Wisconsin running back Melvin Gordon’s return powers excitement

Madison , Wis. — The recent controversy over who would start at quarterback for Wisconsin may have captured public attention, but the most important decision for the Badgers may have come way back in December.

That’s when standout running back Melvin Gordon announced he would return to Wisconsin for his junior season instead of opting for the NFL.

As such, the task facing the LSU defense on Saturday night will be containing the 6-foot-1, 213-pound speedster when the Tigers face Wisconsin in the season opener at NRG Stadium in Houston. The Badgers, 9-4 last season, have won 16 consecutive season openers dating to 1998.

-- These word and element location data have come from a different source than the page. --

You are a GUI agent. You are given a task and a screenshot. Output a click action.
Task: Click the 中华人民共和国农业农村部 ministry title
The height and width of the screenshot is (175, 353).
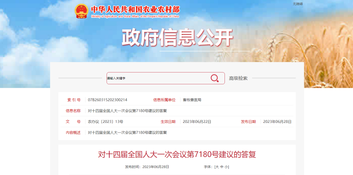click(135, 10)
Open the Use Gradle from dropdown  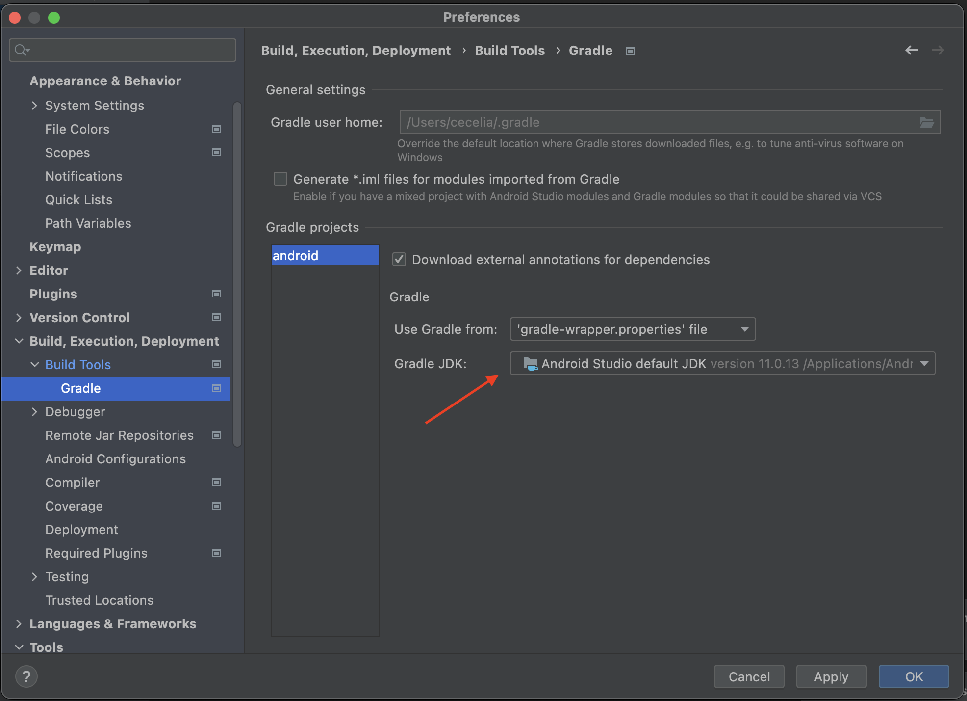point(744,329)
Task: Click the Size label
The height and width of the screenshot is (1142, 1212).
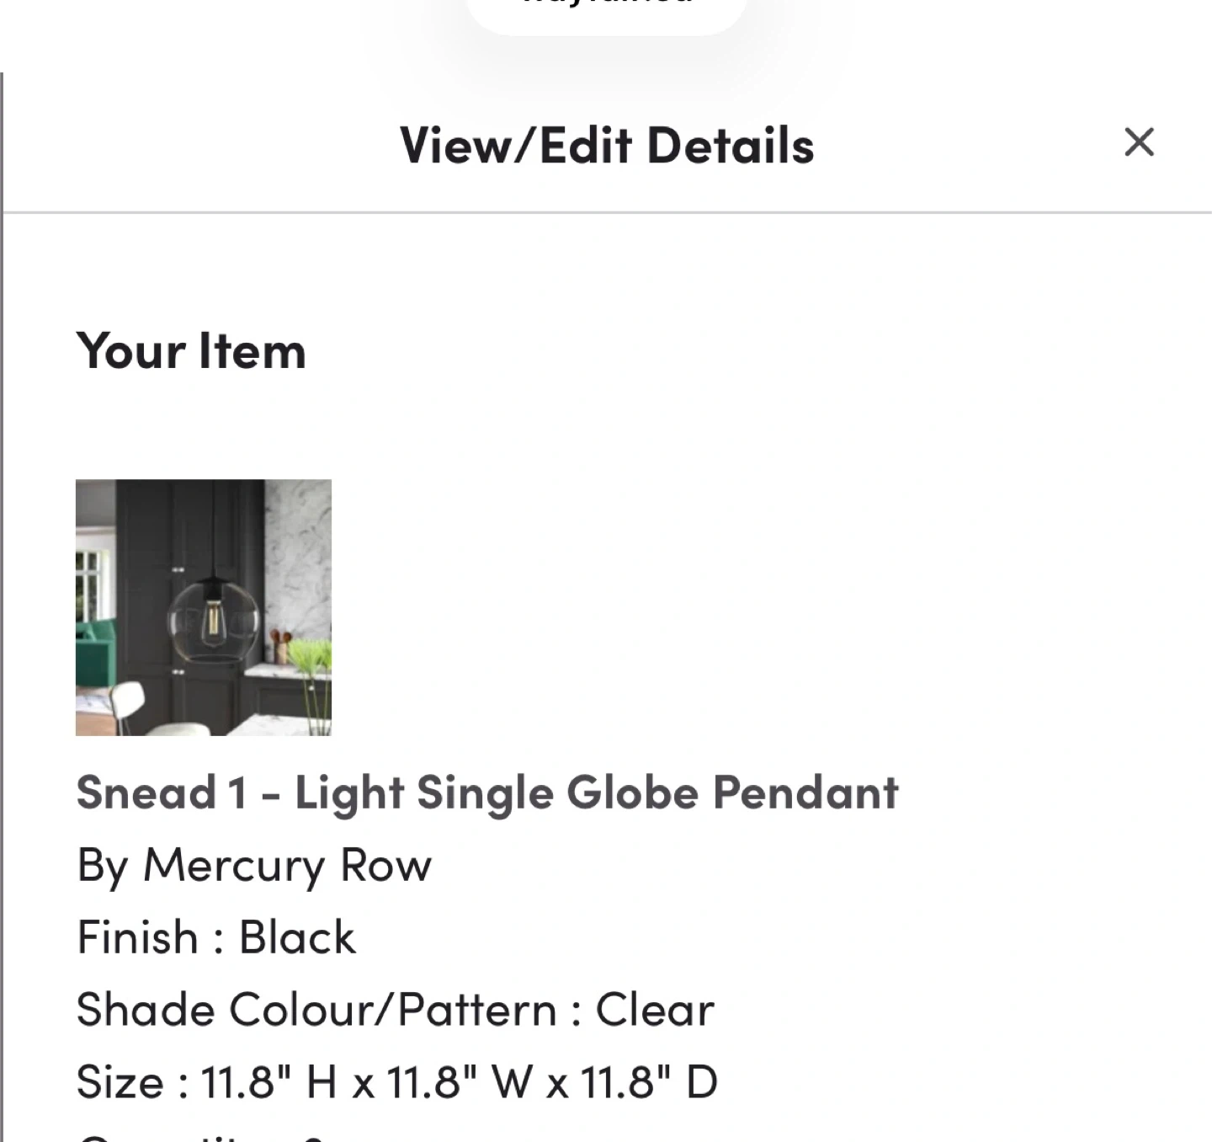Action: [x=120, y=1082]
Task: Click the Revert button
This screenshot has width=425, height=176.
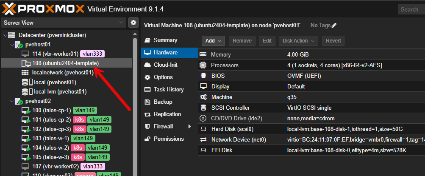Action: 333,41
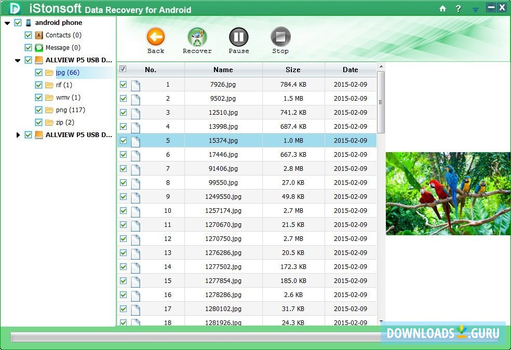This screenshot has width=511, height=350.
Task: Click the parrot image preview thumbnail
Action: [x=447, y=193]
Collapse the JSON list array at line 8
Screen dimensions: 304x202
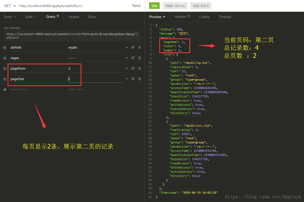coord(154,54)
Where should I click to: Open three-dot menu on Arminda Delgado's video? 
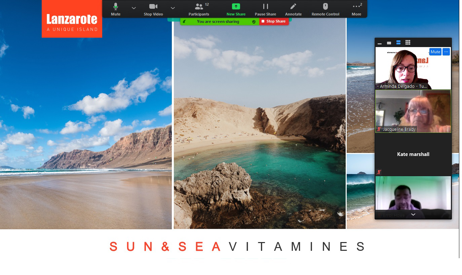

“It’s going to be challenging. LSU is a great team,” said Gordon, who enters the 2014 season as the nation’s active career leader in rushing average at 8.1 yards per carry. “Everyone knows them around the nation. They always play hard, physical. They’re athletic. They’re not only strong, they’re fast as well. So, you probably won’t outrun too many people. You have to play ball. It’ll be a tough, physical game, but I think we’re ready. I’m excited to watch them and play against those guys.”

Last season, Gordon led the Badgers with 1,609 yards rushing, despite splitting time with James White, a fourth-round pick by the New England Patriots after running for 1,444 yards. The duo’s combined 3,053 yards set an FBS single-season record for rushing yards by a pair of teammates, and also generated a widely watched video of their touchdown celebration.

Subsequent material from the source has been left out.